Julian Fellowes’s long-awaited new series is a gritty take on life in a council block in Luton. Just kidding! The Gilded Age (Sky Atlantic) is, obviously, a lavish period drama featuring beautiful frocks and heavy curtains and characters who say Dynasty-esque lines such as: “I may be a bastard, Mr Thorburn, but you are a fool, and of the two I think I know which I prefer. Good day to you, sir.”
It is set in 1880s New York, and chronicles the clash between old and new money. Made primarily for a US audience on HBO, its producers – who include Downton Abbey’s Gareth Neame – are at pains to remind viewers that this is from the Downton stable. The opening scenes take us below stairs to a flustered cook and a butler very similar to Downton’s Mr Carson.
Upstairs, the imperious Agnes van Rhijn (Christine Baranski) lives with her kindly sister, Ada (Cynthia Nixon). Agnes is appalled at the newcomers moving into the grand mansion across the street: robber baron George Russell and his hyper-ambitious wife, Bertha (Morgan Spector and Carrie Coon). Meanwhile, Agnes and Ada’s penniless Pennsylvanian niece, Marian, comes to live with them after her father dies.
Marian is played by Louisa Jacobson, who may have picked up some acting tips from her mother, Meryl Streep, and here makes a very strong television debut. Like us, Marian is a newcomer to this world, navigating its social mores. Agnes schools her on the class divide: “We only receive the ‘old’ people in this house. Not the new. Never the new. The old have been in charge since before the Revolution. They ruled justly until the new people invaded.”

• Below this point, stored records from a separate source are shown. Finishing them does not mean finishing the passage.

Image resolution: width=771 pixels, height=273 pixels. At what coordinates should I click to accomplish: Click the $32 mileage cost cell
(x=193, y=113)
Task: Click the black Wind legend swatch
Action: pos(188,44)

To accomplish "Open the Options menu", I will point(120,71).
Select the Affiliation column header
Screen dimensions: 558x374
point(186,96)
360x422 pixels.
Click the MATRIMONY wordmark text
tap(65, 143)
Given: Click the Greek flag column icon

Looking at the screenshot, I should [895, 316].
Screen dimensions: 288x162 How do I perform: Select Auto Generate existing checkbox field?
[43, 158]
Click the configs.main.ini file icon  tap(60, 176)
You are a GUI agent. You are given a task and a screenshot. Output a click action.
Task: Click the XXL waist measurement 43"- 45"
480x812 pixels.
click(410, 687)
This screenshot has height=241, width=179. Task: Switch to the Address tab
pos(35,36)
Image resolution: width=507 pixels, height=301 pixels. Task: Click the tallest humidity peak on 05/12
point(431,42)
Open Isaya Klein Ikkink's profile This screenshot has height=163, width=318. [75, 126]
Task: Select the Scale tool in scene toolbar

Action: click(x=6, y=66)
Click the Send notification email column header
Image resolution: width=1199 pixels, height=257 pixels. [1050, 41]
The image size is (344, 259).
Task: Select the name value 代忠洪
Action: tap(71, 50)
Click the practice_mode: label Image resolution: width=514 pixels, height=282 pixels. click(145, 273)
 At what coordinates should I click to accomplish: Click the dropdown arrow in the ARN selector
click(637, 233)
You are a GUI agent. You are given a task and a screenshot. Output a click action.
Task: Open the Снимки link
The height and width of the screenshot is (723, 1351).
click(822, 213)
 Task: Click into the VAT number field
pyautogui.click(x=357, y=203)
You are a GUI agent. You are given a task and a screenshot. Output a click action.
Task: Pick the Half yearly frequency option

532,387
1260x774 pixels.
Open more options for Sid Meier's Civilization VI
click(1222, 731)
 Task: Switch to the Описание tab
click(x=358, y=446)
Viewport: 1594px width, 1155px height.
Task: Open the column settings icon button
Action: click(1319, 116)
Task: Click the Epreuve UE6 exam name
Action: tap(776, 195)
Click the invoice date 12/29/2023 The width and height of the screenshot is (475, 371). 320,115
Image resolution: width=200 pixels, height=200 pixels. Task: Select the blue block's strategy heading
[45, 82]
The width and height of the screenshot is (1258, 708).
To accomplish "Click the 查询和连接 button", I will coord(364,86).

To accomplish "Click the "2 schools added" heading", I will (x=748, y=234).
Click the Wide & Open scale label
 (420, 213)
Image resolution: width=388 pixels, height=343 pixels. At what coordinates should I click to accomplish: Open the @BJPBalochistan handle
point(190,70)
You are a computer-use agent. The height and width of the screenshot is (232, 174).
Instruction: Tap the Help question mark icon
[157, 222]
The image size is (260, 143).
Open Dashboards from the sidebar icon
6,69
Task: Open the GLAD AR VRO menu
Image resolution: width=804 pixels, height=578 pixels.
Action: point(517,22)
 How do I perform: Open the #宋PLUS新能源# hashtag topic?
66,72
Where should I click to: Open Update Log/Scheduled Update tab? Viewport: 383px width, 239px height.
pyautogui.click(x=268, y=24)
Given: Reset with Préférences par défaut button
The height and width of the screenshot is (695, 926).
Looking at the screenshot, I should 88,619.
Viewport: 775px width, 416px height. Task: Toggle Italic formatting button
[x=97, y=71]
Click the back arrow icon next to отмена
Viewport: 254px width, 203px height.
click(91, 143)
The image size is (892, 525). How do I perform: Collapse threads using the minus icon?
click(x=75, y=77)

It is handy to keep reminding oneself of this, because to 21st-century eyes there is little material difference between the new money Russells and everyone else. They all have enormous houses and expensive attire. But there is a strict social code here, with which Fellowes is obsessed. I lost count of the times people namechecked “Mrs Astor” in breathless tones.